DIRECTIONS FOR THIS TASK
Can you write out all of the data again, swapping every "GUI agent" for "screen agent" and leaving everything else unchanged?

Interface element data:
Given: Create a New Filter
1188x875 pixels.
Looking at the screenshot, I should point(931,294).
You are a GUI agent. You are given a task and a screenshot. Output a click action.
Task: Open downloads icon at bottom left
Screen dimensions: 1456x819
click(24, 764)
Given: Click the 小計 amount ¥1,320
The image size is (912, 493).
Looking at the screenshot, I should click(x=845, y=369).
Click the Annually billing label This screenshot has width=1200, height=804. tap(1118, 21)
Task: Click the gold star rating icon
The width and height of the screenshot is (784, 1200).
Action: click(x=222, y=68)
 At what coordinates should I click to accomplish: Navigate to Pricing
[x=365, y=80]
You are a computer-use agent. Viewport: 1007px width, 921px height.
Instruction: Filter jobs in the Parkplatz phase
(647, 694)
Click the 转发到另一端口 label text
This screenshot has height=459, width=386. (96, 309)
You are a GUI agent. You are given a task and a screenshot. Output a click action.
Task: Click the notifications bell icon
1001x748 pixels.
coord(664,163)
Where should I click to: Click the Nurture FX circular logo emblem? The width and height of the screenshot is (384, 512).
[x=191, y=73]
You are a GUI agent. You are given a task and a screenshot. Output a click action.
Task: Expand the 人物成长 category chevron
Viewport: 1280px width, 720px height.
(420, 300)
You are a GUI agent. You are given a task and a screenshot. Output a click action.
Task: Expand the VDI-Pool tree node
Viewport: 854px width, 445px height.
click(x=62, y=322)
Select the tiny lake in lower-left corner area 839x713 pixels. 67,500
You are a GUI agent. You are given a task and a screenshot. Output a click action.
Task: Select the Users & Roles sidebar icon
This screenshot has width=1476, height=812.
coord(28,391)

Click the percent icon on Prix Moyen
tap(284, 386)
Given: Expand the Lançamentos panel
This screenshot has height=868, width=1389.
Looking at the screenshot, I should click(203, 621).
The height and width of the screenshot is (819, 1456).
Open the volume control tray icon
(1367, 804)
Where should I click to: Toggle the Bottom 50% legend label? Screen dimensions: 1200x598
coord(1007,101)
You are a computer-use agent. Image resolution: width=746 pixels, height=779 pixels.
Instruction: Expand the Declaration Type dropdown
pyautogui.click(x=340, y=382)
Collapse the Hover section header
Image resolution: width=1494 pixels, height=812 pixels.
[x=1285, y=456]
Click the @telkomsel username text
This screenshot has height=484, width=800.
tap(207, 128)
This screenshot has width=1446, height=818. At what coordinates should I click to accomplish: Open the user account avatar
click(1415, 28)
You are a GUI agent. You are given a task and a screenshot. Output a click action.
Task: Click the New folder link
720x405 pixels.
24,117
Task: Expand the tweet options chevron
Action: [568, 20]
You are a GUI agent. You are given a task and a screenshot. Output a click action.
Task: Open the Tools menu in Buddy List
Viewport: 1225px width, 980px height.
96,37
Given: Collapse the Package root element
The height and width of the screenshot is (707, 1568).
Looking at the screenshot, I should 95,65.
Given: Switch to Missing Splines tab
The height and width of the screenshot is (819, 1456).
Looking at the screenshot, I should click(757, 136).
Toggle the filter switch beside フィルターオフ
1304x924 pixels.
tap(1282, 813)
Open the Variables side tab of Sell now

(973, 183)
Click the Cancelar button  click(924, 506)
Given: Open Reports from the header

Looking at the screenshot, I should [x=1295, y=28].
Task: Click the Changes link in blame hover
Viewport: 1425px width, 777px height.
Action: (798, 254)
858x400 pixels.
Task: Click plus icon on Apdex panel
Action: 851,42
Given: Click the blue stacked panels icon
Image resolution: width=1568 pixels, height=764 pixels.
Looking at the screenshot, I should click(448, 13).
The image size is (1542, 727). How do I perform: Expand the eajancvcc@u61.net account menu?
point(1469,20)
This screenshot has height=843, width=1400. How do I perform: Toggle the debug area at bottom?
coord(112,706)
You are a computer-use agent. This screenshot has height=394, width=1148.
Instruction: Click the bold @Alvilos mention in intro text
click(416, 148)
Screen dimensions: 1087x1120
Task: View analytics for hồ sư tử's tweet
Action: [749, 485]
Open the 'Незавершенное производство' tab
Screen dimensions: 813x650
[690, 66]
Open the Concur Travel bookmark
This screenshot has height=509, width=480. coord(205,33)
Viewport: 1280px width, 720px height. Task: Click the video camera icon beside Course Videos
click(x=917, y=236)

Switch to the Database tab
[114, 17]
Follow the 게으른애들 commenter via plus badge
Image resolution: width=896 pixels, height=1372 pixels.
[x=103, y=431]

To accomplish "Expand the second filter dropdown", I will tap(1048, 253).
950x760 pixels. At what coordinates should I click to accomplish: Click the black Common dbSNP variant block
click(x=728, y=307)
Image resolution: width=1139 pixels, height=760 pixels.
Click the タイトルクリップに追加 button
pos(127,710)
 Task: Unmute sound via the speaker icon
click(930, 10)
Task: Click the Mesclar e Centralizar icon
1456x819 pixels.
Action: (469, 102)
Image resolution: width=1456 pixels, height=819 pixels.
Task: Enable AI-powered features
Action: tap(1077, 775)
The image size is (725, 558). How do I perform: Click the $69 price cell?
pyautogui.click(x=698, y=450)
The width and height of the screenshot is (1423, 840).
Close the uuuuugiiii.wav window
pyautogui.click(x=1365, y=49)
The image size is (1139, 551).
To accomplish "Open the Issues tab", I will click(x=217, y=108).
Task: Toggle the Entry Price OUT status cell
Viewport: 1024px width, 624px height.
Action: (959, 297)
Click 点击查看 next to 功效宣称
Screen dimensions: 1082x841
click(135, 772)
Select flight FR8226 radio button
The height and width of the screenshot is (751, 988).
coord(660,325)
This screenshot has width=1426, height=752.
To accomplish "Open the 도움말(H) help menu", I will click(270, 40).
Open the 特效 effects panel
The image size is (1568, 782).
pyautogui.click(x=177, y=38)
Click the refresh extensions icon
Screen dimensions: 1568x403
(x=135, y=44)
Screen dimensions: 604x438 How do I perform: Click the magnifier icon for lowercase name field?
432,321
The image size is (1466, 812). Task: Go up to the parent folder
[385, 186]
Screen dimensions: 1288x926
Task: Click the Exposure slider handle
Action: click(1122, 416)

RESPONSE
Given: Create a New Filter
1188x875 pixels.
Looking at the screenshot, I should point(931,294).
You are a screen agent. You are given a task and a screenshot. Output a click action.
Task: Open downloads icon at bottom left
Screen dimensions: 1456x819
click(24, 764)
Given: Click the 小計 amount ¥1,320
The image size is (912, 493).
Looking at the screenshot, I should click(x=845, y=369).
Click the Annually billing label This screenshot has width=1200, height=804. tap(1118, 21)
Task: Click the gold star rating icon
The width and height of the screenshot is (784, 1200).
Action: click(x=222, y=68)
 At what coordinates should I click to accomplish: Navigate to Pricing
[x=365, y=80]
You are a computer-use agent. Viewport: 1007px width, 921px height.
Instruction: Filter jobs in the Parkplatz phase
(647, 694)
Click the 转发到另一端口 label text
This screenshot has height=459, width=386. (96, 309)
You are a screen agent. You are given a task and a screenshot. Output a click action.
Task: Click the notifications bell icon
1001x748 pixels.
coord(664,163)
Where should I click to: Click the Nurture FX circular logo emblem? The width and height of the screenshot is (384, 512).
[x=191, y=73]
You are a screen agent. You are given a task and a screenshot. Output a click action.
Task: Expand the 人物成长 category chevron
Viewport: 1280px width, 720px height.
(420, 300)
You are a screen agent. You are given a task and a screenshot. Output a click action.
Task: Expand the VDI-Pool tree node
Viewport: 854px width, 445px height.
click(x=62, y=322)
Select the tiny lake in lower-left corner area 839x713 pixels. 67,500
You are a screen agent. You are given a task and a screenshot. Output a click action.
Task: Select the Users & Roles sidebar icon
This screenshot has width=1476, height=812.
coord(28,391)

Click the percent icon on Prix Moyen
tap(284, 386)
Given: Expand the Lançamentos panel
This screenshot has height=868, width=1389.
Looking at the screenshot, I should click(203, 621).
The height and width of the screenshot is (819, 1456).
Open the volume control tray icon
(1367, 804)
Where should I click to: Toggle the Bottom 50% legend label? Screen dimensions: 1200x598
coord(1007,101)
You are a computer-use agent. Image resolution: width=746 pixels, height=779 pixels.
Instruction: Expand the Declaration Type dropdown
pyautogui.click(x=340, y=382)
Collapse the Hover section header
Image resolution: width=1494 pixels, height=812 pixels.
[x=1285, y=456]
Click the @telkomsel username text
This screenshot has height=484, width=800.
tap(207, 128)
This screenshot has width=1446, height=818. At what coordinates should I click to accomplish: Open the user account avatar
click(1415, 28)
You are a screen agent. You are given a task and a screenshot. Output a click action.
Task: Click the New folder link
720x405 pixels.
24,117
Task: Expand the tweet options chevron
Action: [568, 20]
You are a screen agent. You are given a task and a screenshot. Output a click action.
Task: Open the Tools menu in Buddy List
Viewport: 1225px width, 980px height.
96,37
Given: Collapse the Package root element
The height and width of the screenshot is (707, 1568).
Looking at the screenshot, I should 95,65.
Given: Switch to Missing Splines tab
The height and width of the screenshot is (819, 1456).
Looking at the screenshot, I should click(757, 136).
Toggle the filter switch beside フィルターオフ
1304x924 pixels.
tap(1282, 813)
Open the Variables side tab of Sell now

(973, 183)
Click the Cancelar button  click(924, 506)
Given: Open Reports from the header

Looking at the screenshot, I should [x=1295, y=28].
Task: Click the Changes link in blame hover
Viewport: 1425px width, 777px height.
Action: (798, 254)
858x400 pixels.
Task: Click plus icon on Apdex panel
Action: 851,42
Given: Click the blue stacked panels icon
Image resolution: width=1568 pixels, height=764 pixels.
Looking at the screenshot, I should click(448, 13).
The image size is (1542, 727). How do I perform: Expand the eajancvcc@u61.net account menu?
point(1469,20)
This screenshot has height=843, width=1400. How do I perform: Toggle the debug area at bottom?
coord(112,706)
You are a computer-use agent. This screenshot has height=394, width=1148.
Instruction: Click the bold @Alvilos mention in intro text
click(416, 148)
Screen dimensions: 1087x1120
Task: View analytics for hồ sư tử's tweet
Action: [749, 485]
Open the 'Незавершенное производство' tab
Screen dimensions: 813x650
[690, 66]
Open the Concur Travel bookmark
This screenshot has height=509, width=480. coord(205,33)
Viewport: 1280px width, 720px height. Task: Click the video camera icon beside Course Videos
click(x=917, y=236)

Switch to the Database tab
[114, 17]
Follow the 게으른애들 commenter via plus badge
Image resolution: width=896 pixels, height=1372 pixels.
[x=103, y=431]

To accomplish "Expand the second filter dropdown", I will tap(1048, 253).
950x760 pixels. At what coordinates should I click to accomplish: Click the black Common dbSNP variant block
click(x=728, y=307)
Image resolution: width=1139 pixels, height=760 pixels.
Click the タイトルクリップに追加 button
pos(127,710)
 Task: Unmute sound via the speaker icon
click(930, 10)
Task: Click the Mesclar e Centralizar icon
1456x819 pixels.
Action: (469, 102)
Image resolution: width=1456 pixels, height=819 pixels.
Task: Enable AI-powered features
Action: tap(1077, 775)
The image size is (725, 558). How do I perform: Click the $69 price cell?
pyautogui.click(x=698, y=450)
The width and height of the screenshot is (1423, 840).
Close the uuuuugiiii.wav window
pyautogui.click(x=1365, y=49)
The image size is (1139, 551).
To accomplish "Open the Issues tab", I will click(x=217, y=108).
Task: Toggle the Entry Price OUT status cell
Viewport: 1024px width, 624px height.
Action: (959, 297)
Click 点击查看 next to 功效宣称
Screen dimensions: 1082x841
click(135, 772)
Select flight FR8226 radio button
The height and width of the screenshot is (751, 988).
coord(660,325)
This screenshot has width=1426, height=752.
To accomplish "Open the 도움말(H) help menu", I will click(270, 40).
Open the 特效 effects panel
The image size is (1568, 782).
pyautogui.click(x=177, y=38)
Click the refresh extensions icon
Screen dimensions: 1568x403
(x=135, y=44)
Screen dimensions: 604x438 How do I perform: Click the magnifier icon for lowercase name field?
432,321
The image size is (1466, 812). Task: Go up to the parent folder
[385, 186]
Screen dimensions: 1288x926
Task: Click the Exposure slider handle
Action: click(1122, 416)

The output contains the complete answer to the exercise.